Lords committee investigates social care ‘invisibility’

The House of Lords adult social care committee has announced plans to investigate ‘the invisibility of adult social care’.

The committee has invited the public to submit its views as to why ‘both the people who draw on care and support and their carers are largely invisible’. Its aim is to ‘consider how that entrenched invisibility … impacts on the lives of people who draw on care and support and the lives of the people who enable them and care for them. It will explore what needs to change to create a fair, resilient and sustainable care system that better enables everyone to “live an ordinary life”, and in doing so, gives individuals choice and control over their lives.’
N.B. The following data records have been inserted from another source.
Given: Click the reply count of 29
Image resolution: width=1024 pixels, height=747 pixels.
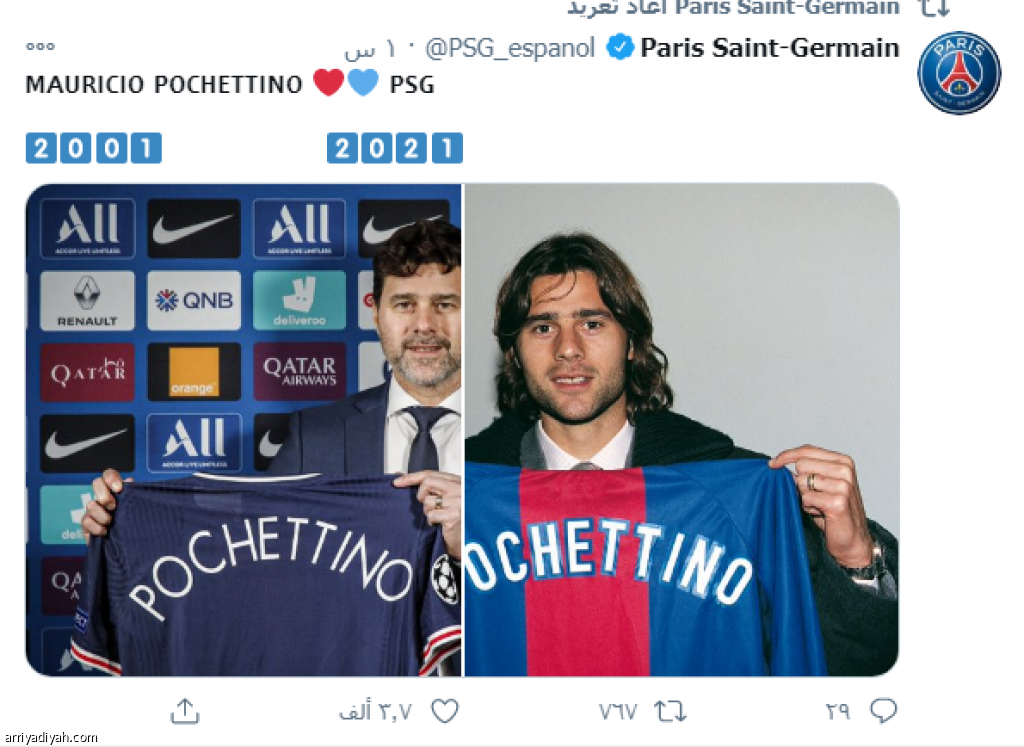Looking at the screenshot, I should [x=838, y=711].
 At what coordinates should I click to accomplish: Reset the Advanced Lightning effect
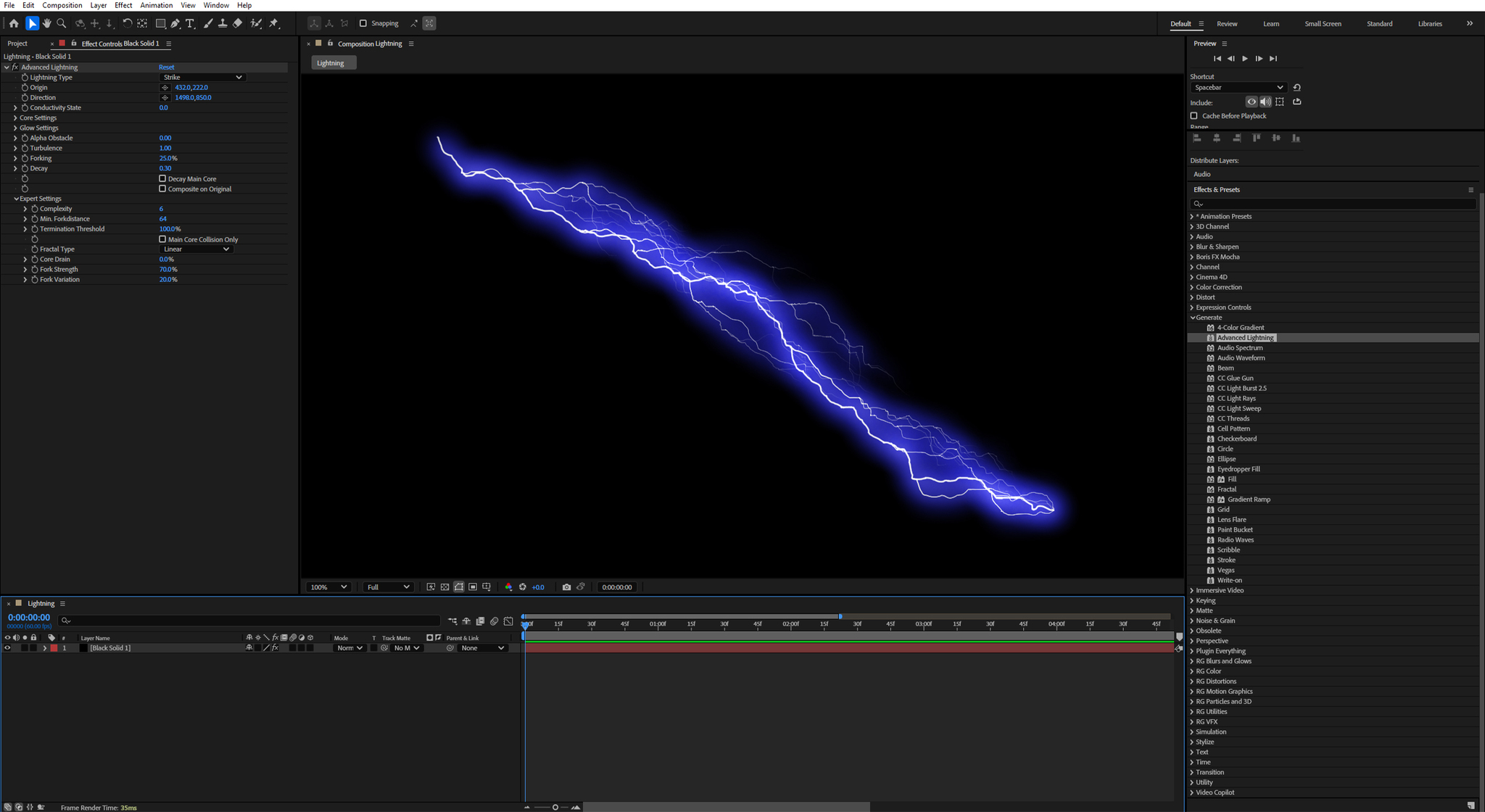click(x=166, y=67)
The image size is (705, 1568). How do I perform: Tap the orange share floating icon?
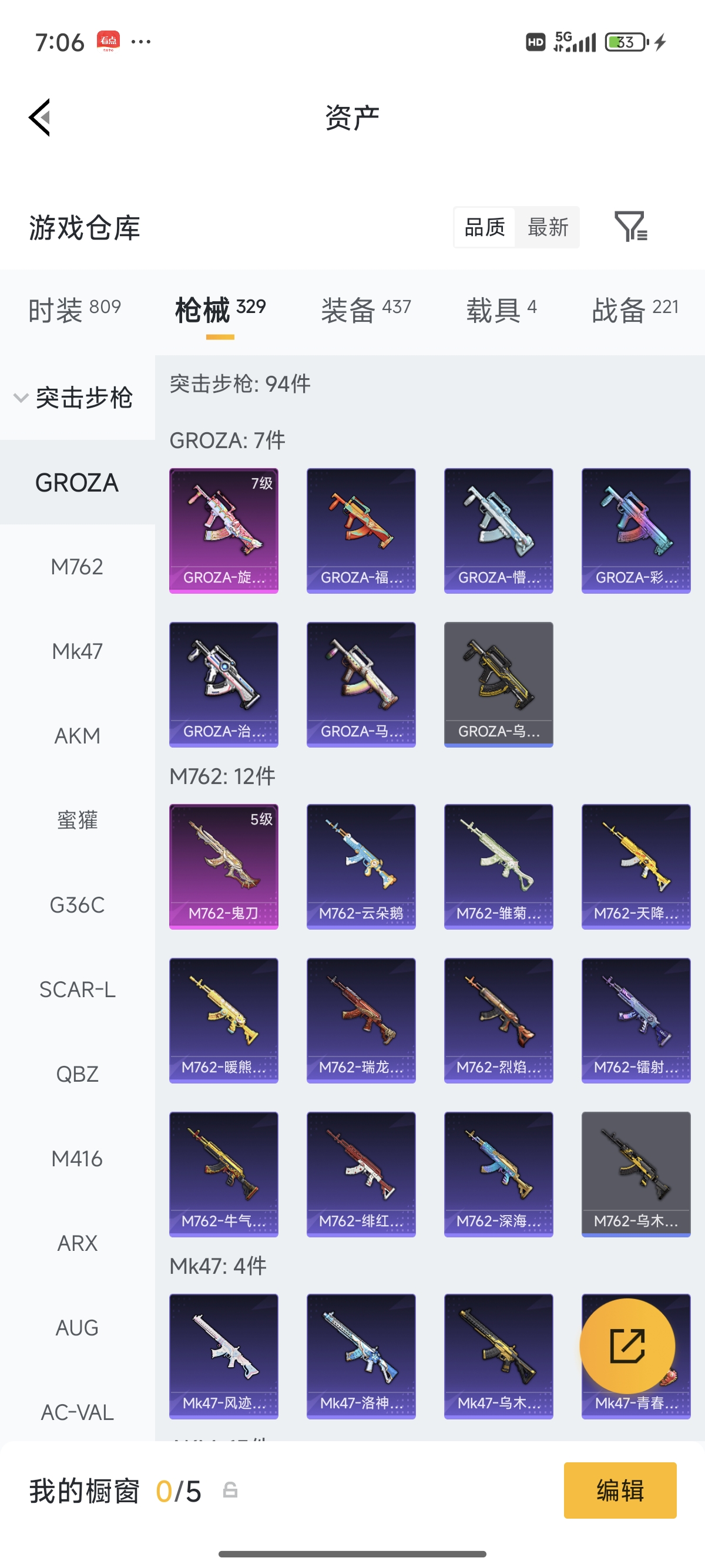627,1346
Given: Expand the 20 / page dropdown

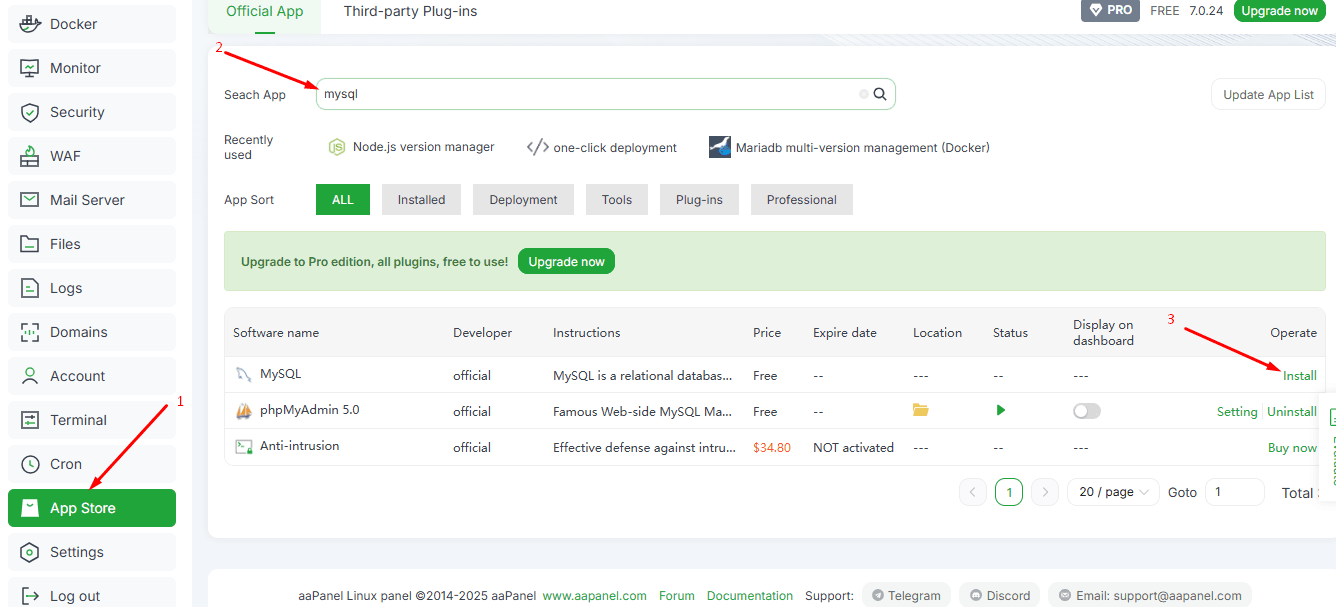Looking at the screenshot, I should click(x=1113, y=492).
The chair of the committee, Baroness Andrews, said: While people understand by experience what the health service does, very few people understand what adult social care is, how it works and why it matters, until they themselves or their friends and families are directly affected.  
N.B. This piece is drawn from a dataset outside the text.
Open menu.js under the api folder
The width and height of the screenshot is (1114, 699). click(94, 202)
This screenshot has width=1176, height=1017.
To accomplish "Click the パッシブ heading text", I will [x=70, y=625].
“This relative ‘invisibility’ means that it can be difficult to bring about positive change on the ground, not least because so much is so far from sight.  
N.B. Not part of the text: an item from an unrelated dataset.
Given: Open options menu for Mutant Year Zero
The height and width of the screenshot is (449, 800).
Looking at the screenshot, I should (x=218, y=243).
“The nature of invisibility, for example, describes not only the enormous diversity and different challenges faced by those who draw on social care, but also the experience of the many millions of family members and friends across the country who support their loved ones -young and old - to live their lives, often providing more care and support than formal services. 

“In launching this inquiry, our main purpose is to understand and recognise how these barriers of invisibility can be dismantled and how both those who receive different types of support and care at different ages can meet their aspirations for a full life, as well as their families and friends who care for them.  

“By listening and learning from those who will share their experience and knowledge with us, we also seek to reflect on what the meaning of social care should be and ask how far the system remains from realising that meaning in the everyday lives of people who draw on care and of their families. In doing so, we can challenge the assumption that unpaid care is always an option and anticipate the need for new forms of care and support.”